Last year’s picking was the best. As I wrote in a previous post, we found the most beautiful orchard in the world and it was right in our own backyard in Mercer, Maine. If I had to guess, I’d day the orchard is a good 20 minutes from our house. This orchard, for some strange reason, has the best energy about it. It’s quiet, has a ton of different apple varieties and has a landscape that I could get lost in for hours. It’s stunning. And what’s best of all is that there’s a cat named Felix that lives on the property. Felix just loves to come out to play with those of us who visit to do some picking. Take a look at me falling in love with him just yesterday.
When anyone approaches Felix, he drops to the ground and rolls on his back waiting to be pet. Of course, this is what everyone does. I like to rub his belly and then pick him up for a squeeze. I can remember doing the same exact thing last year. He’s a real highlight at the orchard.
I have a story about yesterday’s picking, but I’d like to start at the beginning of our outing first. Later on in this post, I’ll get to what happened at the orchard.
We decided to take the long way down to Mercer yesterday. There weren’t many people out, so I could drive very slowly like I enjoy doing. When I drive slowly, I see things I don’t usually see. Yesterday, after I pulled off the main road onto the dirt road that leads to the apple place, I passed by a regular looking Maine house. There wasn’t anything all too special about it. As I was peeking in the back yard of this house, I noticed a small cemetery situated along a treeline. I remarked at how interesting it is to have something like this so close to a residence and as I continued driving, I realized that the cemetery was larger than I first thought. I decided to pull over to the side of the road to see what it was all about. Again, we were pretty much alone out there yesterday, so I could have parked in the middle of the road to enjoy a sandwich. Very little pressure when it comes to the driving around here.

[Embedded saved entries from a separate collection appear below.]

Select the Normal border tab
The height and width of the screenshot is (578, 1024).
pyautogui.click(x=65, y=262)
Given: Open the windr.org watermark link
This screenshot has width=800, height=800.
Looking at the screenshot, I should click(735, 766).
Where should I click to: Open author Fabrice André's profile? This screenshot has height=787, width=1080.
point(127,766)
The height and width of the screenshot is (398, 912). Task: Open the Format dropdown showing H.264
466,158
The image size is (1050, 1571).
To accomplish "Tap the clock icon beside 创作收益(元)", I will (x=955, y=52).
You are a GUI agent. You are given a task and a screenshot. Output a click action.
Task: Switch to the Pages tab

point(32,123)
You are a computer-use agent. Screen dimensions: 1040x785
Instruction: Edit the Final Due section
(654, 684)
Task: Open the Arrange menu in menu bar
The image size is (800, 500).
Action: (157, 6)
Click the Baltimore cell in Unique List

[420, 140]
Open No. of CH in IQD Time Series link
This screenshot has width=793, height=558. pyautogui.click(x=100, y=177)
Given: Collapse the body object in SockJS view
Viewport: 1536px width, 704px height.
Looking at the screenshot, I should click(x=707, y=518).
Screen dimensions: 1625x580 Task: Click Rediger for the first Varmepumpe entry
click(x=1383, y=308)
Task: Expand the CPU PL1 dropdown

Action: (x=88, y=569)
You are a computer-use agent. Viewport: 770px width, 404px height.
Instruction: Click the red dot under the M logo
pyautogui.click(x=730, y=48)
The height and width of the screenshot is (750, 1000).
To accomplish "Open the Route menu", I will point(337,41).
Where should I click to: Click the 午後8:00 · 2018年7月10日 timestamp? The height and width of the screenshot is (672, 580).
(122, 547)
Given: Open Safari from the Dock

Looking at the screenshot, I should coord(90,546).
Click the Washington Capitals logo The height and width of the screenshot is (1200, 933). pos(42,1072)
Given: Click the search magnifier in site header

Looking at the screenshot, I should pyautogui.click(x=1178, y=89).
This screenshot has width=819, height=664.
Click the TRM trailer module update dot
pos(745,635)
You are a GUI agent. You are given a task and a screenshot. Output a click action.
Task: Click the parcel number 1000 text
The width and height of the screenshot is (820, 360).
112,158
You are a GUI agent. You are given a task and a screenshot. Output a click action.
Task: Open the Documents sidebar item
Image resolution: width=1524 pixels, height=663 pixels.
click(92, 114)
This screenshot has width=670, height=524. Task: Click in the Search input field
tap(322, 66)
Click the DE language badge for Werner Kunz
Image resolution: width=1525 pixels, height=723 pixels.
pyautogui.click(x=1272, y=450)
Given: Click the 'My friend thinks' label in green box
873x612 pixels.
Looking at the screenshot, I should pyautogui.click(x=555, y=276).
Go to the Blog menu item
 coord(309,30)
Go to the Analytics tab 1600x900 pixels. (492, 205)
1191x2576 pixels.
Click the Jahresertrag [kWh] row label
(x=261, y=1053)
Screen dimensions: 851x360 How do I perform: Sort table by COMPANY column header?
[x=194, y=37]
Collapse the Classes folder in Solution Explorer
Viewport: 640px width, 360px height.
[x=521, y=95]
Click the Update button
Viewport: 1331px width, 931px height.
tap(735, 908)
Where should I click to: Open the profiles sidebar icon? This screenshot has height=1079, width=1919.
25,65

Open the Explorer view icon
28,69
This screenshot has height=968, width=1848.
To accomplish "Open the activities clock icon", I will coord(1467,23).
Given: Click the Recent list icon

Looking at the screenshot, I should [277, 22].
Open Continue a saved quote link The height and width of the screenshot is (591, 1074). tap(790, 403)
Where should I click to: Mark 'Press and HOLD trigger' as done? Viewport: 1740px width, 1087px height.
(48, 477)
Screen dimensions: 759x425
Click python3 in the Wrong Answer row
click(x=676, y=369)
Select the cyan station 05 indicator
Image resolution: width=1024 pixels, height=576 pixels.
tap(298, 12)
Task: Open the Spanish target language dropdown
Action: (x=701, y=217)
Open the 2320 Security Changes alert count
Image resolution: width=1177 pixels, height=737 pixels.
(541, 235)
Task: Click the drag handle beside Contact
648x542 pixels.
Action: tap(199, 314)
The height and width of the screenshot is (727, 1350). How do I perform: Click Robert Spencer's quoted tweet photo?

The cemetery was beautiful. It had a traditional iron fence that surrounded it and it was in very good shape. I love seeing things like this in the month of October. The weather is usually so good and sometimes, the exploring is even better.
After I took a few pictures, I turned around to notice that I had parked in the parking lot of the Mercer Meeting House.
As I learned yesterday, much of the construction in the area occurred in the 1800s. You wouldn’t know it because so many structures have been re-sided, but many of the original houses and buildings still stand. Don’t get me wrong here, there were never many to begin with. But from what was built, so much is still being lived in and used.
The Meeting House is still in very good shape. I took a few photos of it. I’ll share the best one here.
Sitting all the way over to the left of the building, along the road, was a mill stone with a plaque attached to it.
On this plaque were some words describing an enormous tree that once existed in the town. If you can’t read the words in the photo above, here’s something that’s more clear.
Who knew the largest tree in New England grew in Mercer, Maine? I sure didn’t. I love interesting tidbits of information like this. Of course, I view this claim with skepticism. I have a weird feeling that there are many “largest tree” stories out there. But, without knowing any facts, I’ll give this one to the town of Mercer.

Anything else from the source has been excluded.